> _GOAL OF THE EXERCISE_
Reproduce every line of the stored data below without changing anything.

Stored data
────
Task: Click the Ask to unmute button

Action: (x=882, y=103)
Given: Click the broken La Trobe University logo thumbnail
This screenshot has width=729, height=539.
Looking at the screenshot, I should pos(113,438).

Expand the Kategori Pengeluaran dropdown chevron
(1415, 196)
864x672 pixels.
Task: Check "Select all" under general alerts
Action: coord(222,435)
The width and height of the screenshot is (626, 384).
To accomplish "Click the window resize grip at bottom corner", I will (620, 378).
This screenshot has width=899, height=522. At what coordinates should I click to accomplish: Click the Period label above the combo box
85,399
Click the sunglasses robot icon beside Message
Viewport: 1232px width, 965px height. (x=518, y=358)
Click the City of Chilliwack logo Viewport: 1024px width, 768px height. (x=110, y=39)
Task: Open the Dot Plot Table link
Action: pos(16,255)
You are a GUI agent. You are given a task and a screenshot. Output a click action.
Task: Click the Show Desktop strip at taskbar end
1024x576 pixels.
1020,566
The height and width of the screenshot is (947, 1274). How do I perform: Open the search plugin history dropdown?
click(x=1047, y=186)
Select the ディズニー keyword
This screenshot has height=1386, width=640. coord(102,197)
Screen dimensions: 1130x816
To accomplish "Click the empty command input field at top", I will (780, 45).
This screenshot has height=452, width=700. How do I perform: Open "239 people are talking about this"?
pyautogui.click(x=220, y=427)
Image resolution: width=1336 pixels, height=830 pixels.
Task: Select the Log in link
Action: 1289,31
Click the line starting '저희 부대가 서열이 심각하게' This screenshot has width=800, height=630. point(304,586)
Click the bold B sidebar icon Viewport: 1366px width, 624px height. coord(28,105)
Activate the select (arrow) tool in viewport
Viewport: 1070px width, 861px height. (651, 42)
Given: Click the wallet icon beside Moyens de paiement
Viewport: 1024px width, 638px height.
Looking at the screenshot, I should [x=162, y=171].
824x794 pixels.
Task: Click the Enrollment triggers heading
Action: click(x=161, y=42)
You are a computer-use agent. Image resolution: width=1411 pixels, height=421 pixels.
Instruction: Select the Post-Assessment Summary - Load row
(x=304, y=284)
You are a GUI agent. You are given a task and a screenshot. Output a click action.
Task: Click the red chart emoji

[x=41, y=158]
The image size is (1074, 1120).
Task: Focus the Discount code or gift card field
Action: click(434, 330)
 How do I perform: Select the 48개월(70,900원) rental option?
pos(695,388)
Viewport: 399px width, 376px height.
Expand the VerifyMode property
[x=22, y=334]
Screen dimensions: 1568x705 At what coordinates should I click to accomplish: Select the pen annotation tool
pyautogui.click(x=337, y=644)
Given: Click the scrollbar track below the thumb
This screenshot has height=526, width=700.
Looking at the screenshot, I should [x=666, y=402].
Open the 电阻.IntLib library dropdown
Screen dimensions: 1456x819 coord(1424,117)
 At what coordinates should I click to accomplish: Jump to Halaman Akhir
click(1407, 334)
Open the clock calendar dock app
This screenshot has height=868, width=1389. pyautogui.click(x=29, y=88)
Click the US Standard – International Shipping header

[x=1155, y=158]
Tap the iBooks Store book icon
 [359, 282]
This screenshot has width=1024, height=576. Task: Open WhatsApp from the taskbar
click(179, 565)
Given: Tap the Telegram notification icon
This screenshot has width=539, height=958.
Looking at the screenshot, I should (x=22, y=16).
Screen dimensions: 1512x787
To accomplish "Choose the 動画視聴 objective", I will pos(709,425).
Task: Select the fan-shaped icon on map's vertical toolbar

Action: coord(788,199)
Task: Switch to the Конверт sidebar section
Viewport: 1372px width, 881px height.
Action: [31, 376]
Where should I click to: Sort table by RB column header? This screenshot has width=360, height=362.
────
> _RESULT FOR THIS TASK_
Task: Click the Ask to unmute button

Action: (x=882, y=103)
Given: Click the broken La Trobe University logo thumbnail
This screenshot has width=729, height=539.
Looking at the screenshot, I should pos(113,438).

Expand the Kategori Pengeluaran dropdown chevron
(1415, 196)
864x672 pixels.
Task: Check "Select all" under general alerts
Action: coord(222,435)
The width and height of the screenshot is (626, 384).
To accomplish "Click the window resize grip at bottom corner", I will (620, 378).
This screenshot has width=899, height=522. At what coordinates should I click to accomplish: Click the Period label above the combo box
85,399
Click the sunglasses robot icon beside Message
Viewport: 1232px width, 965px height. (x=518, y=358)
Click the City of Chilliwack logo Viewport: 1024px width, 768px height. (x=110, y=39)
Task: Open the Dot Plot Table link
Action: pos(16,255)
You are a GUI agent. You are given a task and a screenshot. Output a click action.
Task: Click the Show Desktop strip at taskbar end
1024x576 pixels.
1020,566
The height and width of the screenshot is (947, 1274). How do I perform: Open the search plugin history dropdown?
click(x=1047, y=186)
Select the ディズニー keyword
This screenshot has height=1386, width=640. coord(102,197)
Screen dimensions: 1130x816
To accomplish "Click the empty command input field at top", I will (780, 45).
This screenshot has height=452, width=700. How do I perform: Open "239 people are talking about this"?
pyautogui.click(x=220, y=427)
Image resolution: width=1336 pixels, height=830 pixels.
Task: Select the Log in link
Action: 1289,31
Click the line starting '저희 부대가 서열이 심각하게' This screenshot has width=800, height=630. point(304,586)
Click the bold B sidebar icon Viewport: 1366px width, 624px height. coord(28,105)
Activate the select (arrow) tool in viewport
Viewport: 1070px width, 861px height. (651, 42)
Given: Click the wallet icon beside Moyens de paiement
Viewport: 1024px width, 638px height.
Looking at the screenshot, I should [x=162, y=171].
824x794 pixels.
Task: Click the Enrollment triggers heading
Action: click(x=161, y=42)
You are a computer-use agent. Image resolution: width=1411 pixels, height=421 pixels.
Instruction: Select the Post-Assessment Summary - Load row
(x=304, y=284)
You are a GUI agent. You are given a task and a screenshot. Output a click action.
Task: Click the red chart emoji

[x=41, y=158]
The image size is (1074, 1120).
Task: Focus the Discount code or gift card field
Action: click(434, 330)
 How do I perform: Select the 48개월(70,900원) rental option?
pos(695,388)
Viewport: 399px width, 376px height.
Expand the VerifyMode property
[x=22, y=334]
Screen dimensions: 1568x705 At what coordinates should I click to accomplish: Select the pen annotation tool
pyautogui.click(x=337, y=644)
Given: Click the scrollbar track below the thumb
This screenshot has height=526, width=700.
Looking at the screenshot, I should [x=666, y=402].
Open the 电阻.IntLib library dropdown
Screen dimensions: 1456x819 coord(1424,117)
 At what coordinates should I click to accomplish: Jump to Halaman Akhir
click(1407, 334)
Open the clock calendar dock app
This screenshot has height=868, width=1389. pyautogui.click(x=29, y=88)
Click the US Standard – International Shipping header

[x=1155, y=158]
Tap the iBooks Store book icon
 [359, 282]
This screenshot has width=1024, height=576. Task: Open WhatsApp from the taskbar
click(179, 565)
Given: Tap the Telegram notification icon
This screenshot has width=539, height=958.
Looking at the screenshot, I should (x=22, y=16).
Screen dimensions: 1512x787
To accomplish "Choose the 動画視聴 objective", I will pos(709,425).
Task: Select the fan-shaped icon on map's vertical toolbar

Action: coord(788,199)
Task: Switch to the Конверт sidebar section
Viewport: 1372px width, 881px height.
Action: [31, 376]
Where should I click to: Sort table by RB column header? This screenshot has width=360, height=362.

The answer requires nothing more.